--- Dataset records ---

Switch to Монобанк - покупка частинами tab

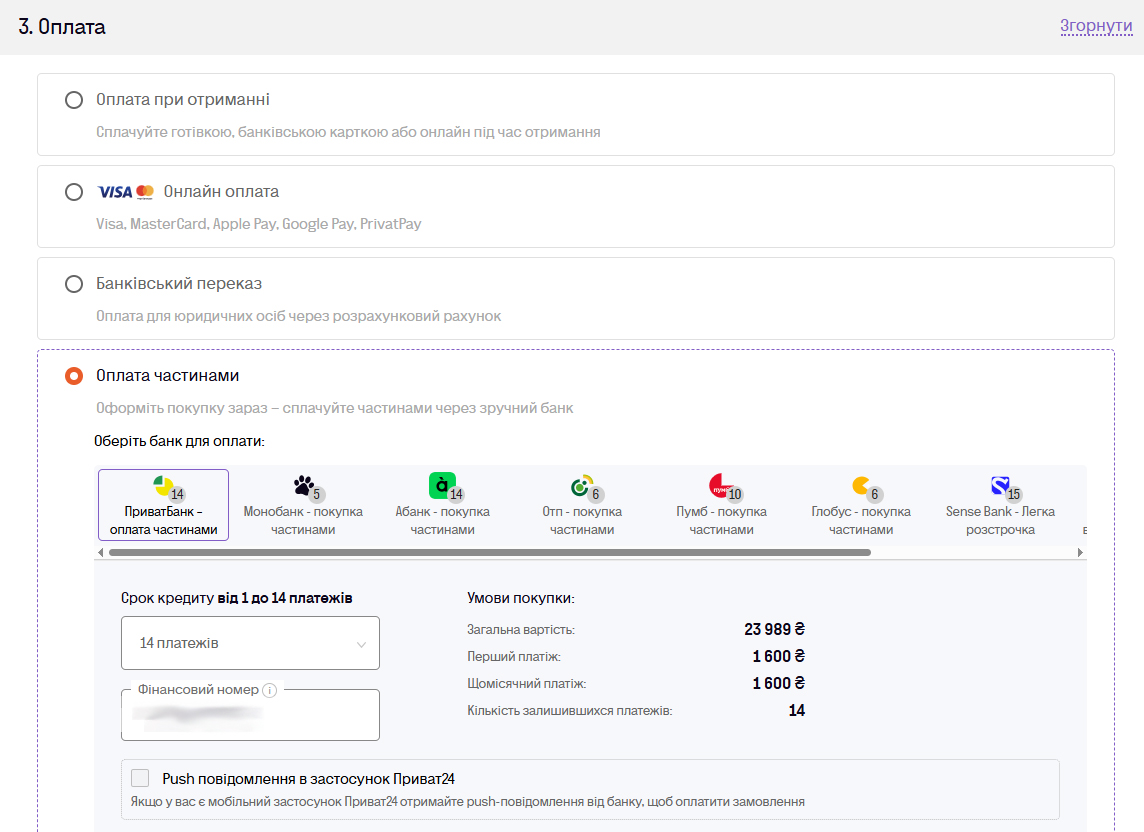(x=303, y=505)
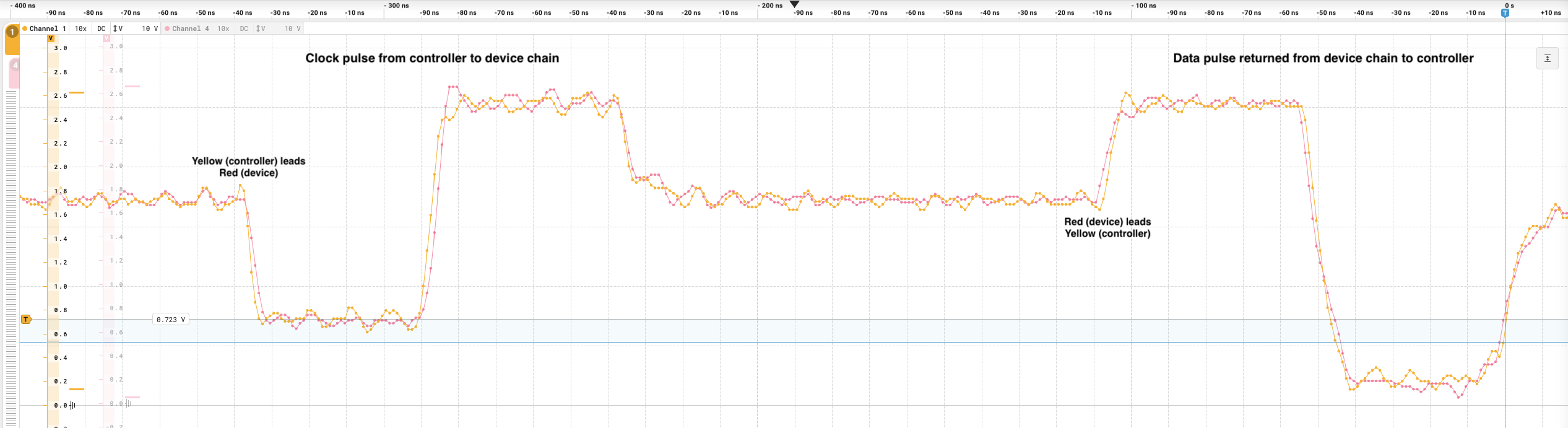1568x428 pixels.
Task: Click the vertical fit button at right
Action: [x=1547, y=58]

---

▶ [Work to complete]
Pull out every line above that contains the word "покупка".

▶ [Exercise solution]
Switch to Монобанк - покупка частинами tab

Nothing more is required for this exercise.